In my case, there was an interaction between tests. I didn’t know what combination would produce the smallest reproducer, and this was quick to implement. Bisecting might have also worked, or some other form of more disciplined subsetting.

[gravatar]

We used pytest-random (which I know see hasn’t been updated in over a decade). I didn’t go with the subset of 10, I just re-ran the entire suite 50 times with a fast fail until I found an order that caused the flaky test to fail.

My command line ended up being poetry run pytest path/to/tests/file.py --timeout=10 --count=50 --random -x

[gravatar]

Random subsets have a chance of repeatedly picking an already tried test; dividing a single random permutation of the sets into disjoint subsets would be more efficient.

You could write files with lists of 10 tests all at once and try them sequentially, or pick.py could have an additional parameter: permute M items according to random seed S and give the Kth set of N items, or less items in the last set.

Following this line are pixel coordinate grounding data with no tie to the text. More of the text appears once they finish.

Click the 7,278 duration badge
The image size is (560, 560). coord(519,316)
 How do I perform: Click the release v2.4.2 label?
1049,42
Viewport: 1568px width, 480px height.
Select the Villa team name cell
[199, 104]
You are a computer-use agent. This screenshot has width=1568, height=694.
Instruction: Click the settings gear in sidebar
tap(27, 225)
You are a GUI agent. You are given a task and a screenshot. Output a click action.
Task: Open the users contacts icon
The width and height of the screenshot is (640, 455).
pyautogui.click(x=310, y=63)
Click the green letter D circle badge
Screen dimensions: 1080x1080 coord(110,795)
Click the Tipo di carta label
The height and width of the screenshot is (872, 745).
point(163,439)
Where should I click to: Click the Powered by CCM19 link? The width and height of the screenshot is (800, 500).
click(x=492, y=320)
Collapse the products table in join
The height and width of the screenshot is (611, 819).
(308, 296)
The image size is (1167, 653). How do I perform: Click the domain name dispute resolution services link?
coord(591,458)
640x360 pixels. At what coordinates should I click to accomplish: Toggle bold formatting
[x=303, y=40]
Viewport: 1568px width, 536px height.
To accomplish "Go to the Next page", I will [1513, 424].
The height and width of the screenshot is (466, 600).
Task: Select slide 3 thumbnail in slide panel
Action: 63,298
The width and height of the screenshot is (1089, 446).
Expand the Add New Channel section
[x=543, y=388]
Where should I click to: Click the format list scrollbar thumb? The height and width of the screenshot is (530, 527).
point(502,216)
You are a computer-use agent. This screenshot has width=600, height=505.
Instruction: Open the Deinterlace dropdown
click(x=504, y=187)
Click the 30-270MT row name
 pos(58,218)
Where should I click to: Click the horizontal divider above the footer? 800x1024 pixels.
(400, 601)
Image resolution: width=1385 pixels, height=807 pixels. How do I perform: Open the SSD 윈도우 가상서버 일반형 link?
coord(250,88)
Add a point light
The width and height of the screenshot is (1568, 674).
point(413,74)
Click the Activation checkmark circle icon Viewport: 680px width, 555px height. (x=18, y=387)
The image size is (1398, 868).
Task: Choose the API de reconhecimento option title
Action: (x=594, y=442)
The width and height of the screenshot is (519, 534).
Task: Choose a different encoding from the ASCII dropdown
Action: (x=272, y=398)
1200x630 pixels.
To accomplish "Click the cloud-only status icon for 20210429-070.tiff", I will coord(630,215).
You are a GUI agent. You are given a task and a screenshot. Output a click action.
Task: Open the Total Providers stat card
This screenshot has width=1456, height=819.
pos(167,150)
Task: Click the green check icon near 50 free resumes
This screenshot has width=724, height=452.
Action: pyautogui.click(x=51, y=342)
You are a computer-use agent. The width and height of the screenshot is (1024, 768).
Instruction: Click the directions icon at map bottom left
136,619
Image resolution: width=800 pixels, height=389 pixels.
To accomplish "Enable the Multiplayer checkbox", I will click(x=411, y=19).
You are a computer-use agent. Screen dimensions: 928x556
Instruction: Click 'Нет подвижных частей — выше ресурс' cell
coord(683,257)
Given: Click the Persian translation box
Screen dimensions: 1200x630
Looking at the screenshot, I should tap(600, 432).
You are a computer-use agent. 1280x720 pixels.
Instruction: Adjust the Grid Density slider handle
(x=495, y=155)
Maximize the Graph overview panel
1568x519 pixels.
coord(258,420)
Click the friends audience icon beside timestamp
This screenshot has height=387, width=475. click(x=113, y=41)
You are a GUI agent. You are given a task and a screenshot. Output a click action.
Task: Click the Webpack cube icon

There are ceil(M/N) sets, and If K> ceil(M/N) it can be considered an error or the permutation could be changed (using e.g. S+(K*N)/M instead of S).

[gravatar]

To avoid picking already-tried tests*, you could also add a verb to subtract the contents of one file from another. Then, each time you try a batch and get no failures, remove it from the list of ones to try. Basically “choose without replacement”. It’s possible that this small algebra on lists of lines in files would have other uses.

* But because there is an interaction between tests, the fact that a given test was already run without error doesn’t mean that we may conclude it is not implicated in the failure mode.